Одиночный выстрел - Бегунова Алла Игоревна 17 стр.


Людмиле немедленно захотелось где-нибудь на свежем воздухе, в сквере или в парке опробовать новую военную игрушку. Но в городе, объявленном на осадном положении, проводить такие ознакомительные стрельбы не стоило. Ей пришлось ждать до 9 ноября, когда прибывший наконец в Севастополь 54-й полк занял отведенные ему позиции в третьем секторе обороны вместе с 287-м стрелковым, 3-м полком морской пехоты, 2-м Перекопским полком и 7-й бригадой морской пехоты. Они расположились на пространстве Мекензиевых гор, между реками Бельбек и Черная, от железнодорожного полустанка, вдоль деревень Камышлы и Биюк-Отаркой до хутора Мекензия, который действительно в конце XVIII века принадлежал контр-адмиралу Российского императорского флота Томасу Мак-Кензи, по своему происхождению шотландскому горцу.

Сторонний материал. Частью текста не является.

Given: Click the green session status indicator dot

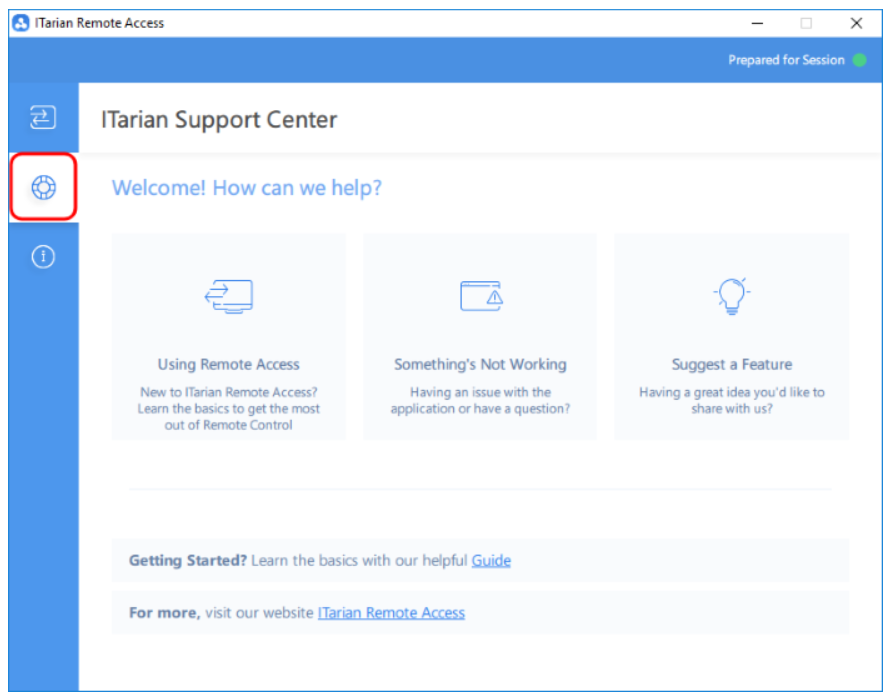Looking at the screenshot, I should [x=859, y=60].

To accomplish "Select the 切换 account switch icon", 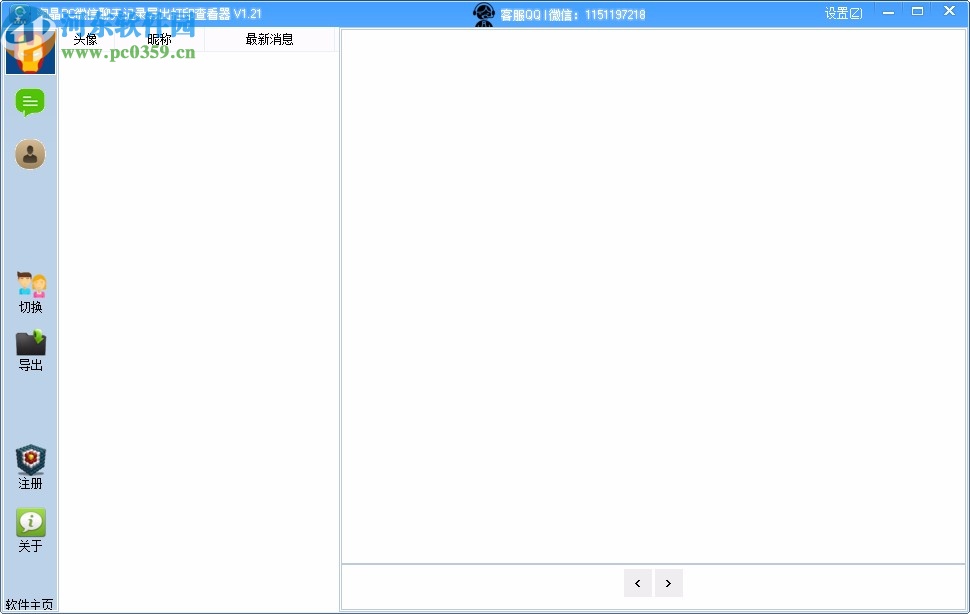I will click(x=30, y=289).
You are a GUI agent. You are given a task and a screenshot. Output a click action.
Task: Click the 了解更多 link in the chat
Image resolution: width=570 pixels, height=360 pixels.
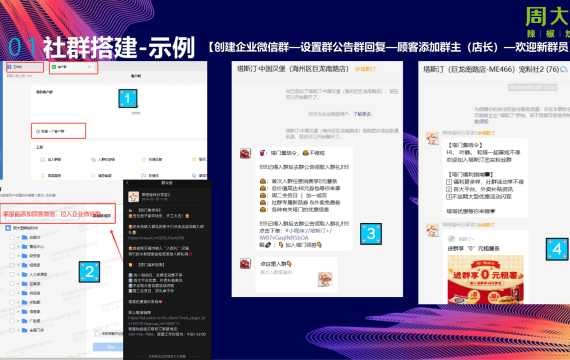click(x=363, y=114)
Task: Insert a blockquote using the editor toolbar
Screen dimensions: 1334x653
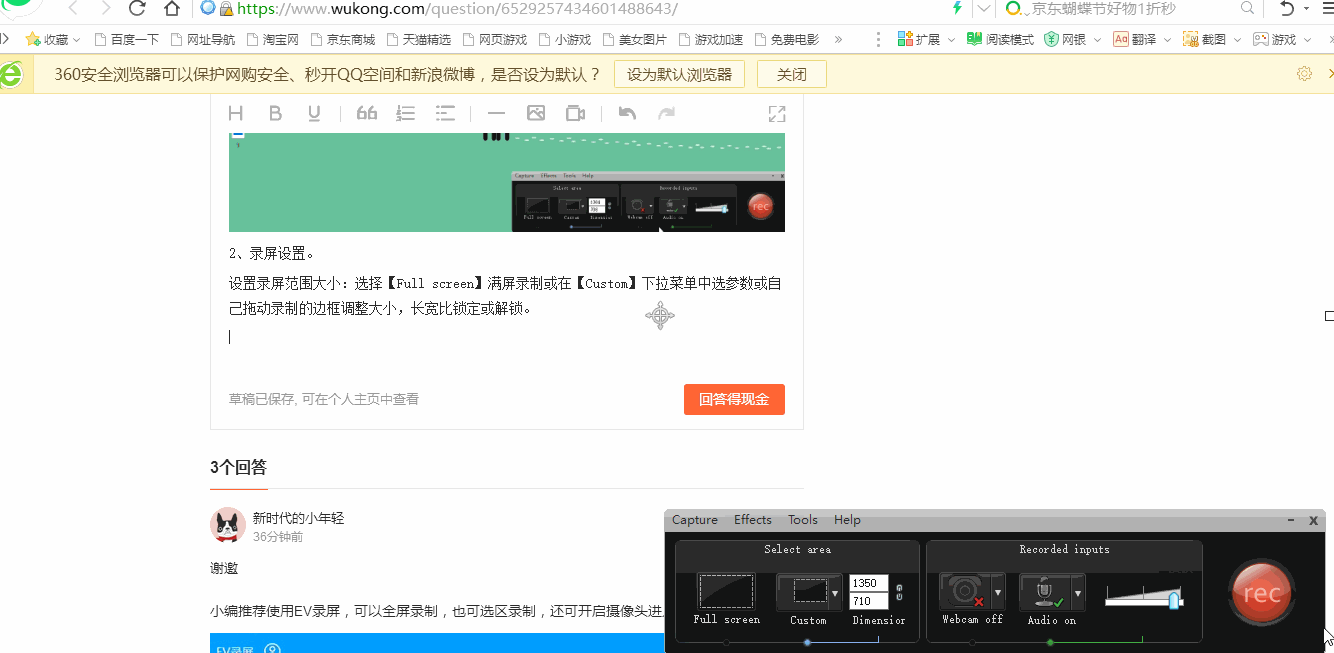Action: tap(366, 113)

Глава восьмая. ЗАКОЛДОВАННЫЙ ЛЕС

Наверное, года два или три назад эта мягкая хвоя была зеленой. Теперь стала коричневато-желтой. Толстым, рыхлым ковром покрывали ее иголки землю под кустами можжевельника, но сразу не истлевали, не разрушались, а медленно отдавали свои соки каменистой горной почве. От такого «сладкого» перегноя, от терпкого хвойного запаха, невыносимого для разных лесных паразитов, тут прекрасно жили и развивались крымские деревья: вяз, или по-местному «карагач», клен, акация, дикая яблоня, бузина-древостой, дуб скальный — могучий исполин, чаще всего растущий одиноко и высоко поднимающий к небу узловатые руки-ветви.

Деревья уже утратили роскошный летний убор. Свирепые ноябрьские ветры сбили и унесли к морю их высохшие листья. Еще больше лес пострадал от бомбежек, артобстрелов, ружейно-пулеметного огня. Немцы яростно штурмовали наши позиции вплоть до 22 ноября 1941 года. Однако взломать севастопольскую оборону им не удалось. Лишь кое-где они незначительно продвинулись вперед. На фронте установилось затишье. Противников разделяла нейтральная полоса, совсем неширокая, от ста до ста пятидесяти метров.

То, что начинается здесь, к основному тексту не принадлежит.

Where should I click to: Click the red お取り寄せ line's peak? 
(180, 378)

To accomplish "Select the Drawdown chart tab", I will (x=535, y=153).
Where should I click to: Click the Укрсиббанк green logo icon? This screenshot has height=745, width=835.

Обозначенная с обеих сторон извилистыми ходами сообщения, траншеями, окопами, долговременными огневыми точками, иногда — минными полями, иногда — рядами колючей проволоки, она тянулась на многие километры. Начало ее на юго-востоке упиралось в улочки приморского рыбачьего поселения Балаклава, конец, пролегая по холмам и долинам, вел на запад, к берегам мелкой, но бурливой речки Бельбек. Впрочем, выходы на нейтральную полосу и даже переходы через нее существовали. Почти незаметно ее можно было пересечь на Мекензиевых горах, то есть по гребню Камышловского оврага и соседней с ним Темной балки, на покрытых трудно проходимыми зарослями высотах 319,6 метра, 278,4 метра и 175, 8 метра, которые лежали к западу от лесного кордона № 2 «Хутор Мекензия».

Для того следовало лишь, как свои пять пальцев, изучить здешний лес, запомнить его наизусть, словно таблицу умножения…

Предрассветный ветер налетел внезапно. Кроны деревьев, покачиваясь от его порывов, застучали голыми ветками. В рассеивающихся сумерках они казались ожившими лесными существами, а короткий перестук — их таинственным разговором. Людмила прислушалась и подняла голову. Над тропинкой склонялся причудливо изогнутый буро-серый ствол клена, называемого в Крыму «ложноплатановым». Несколько оранжевых разлапистых листьев, немного похожих на раскрытую человеческую ладонь, еще держались там вверху на длинных черешках. Вдруг один из них оторвался и, кружась в воздухе, лег на тропинку прямо у ее ног.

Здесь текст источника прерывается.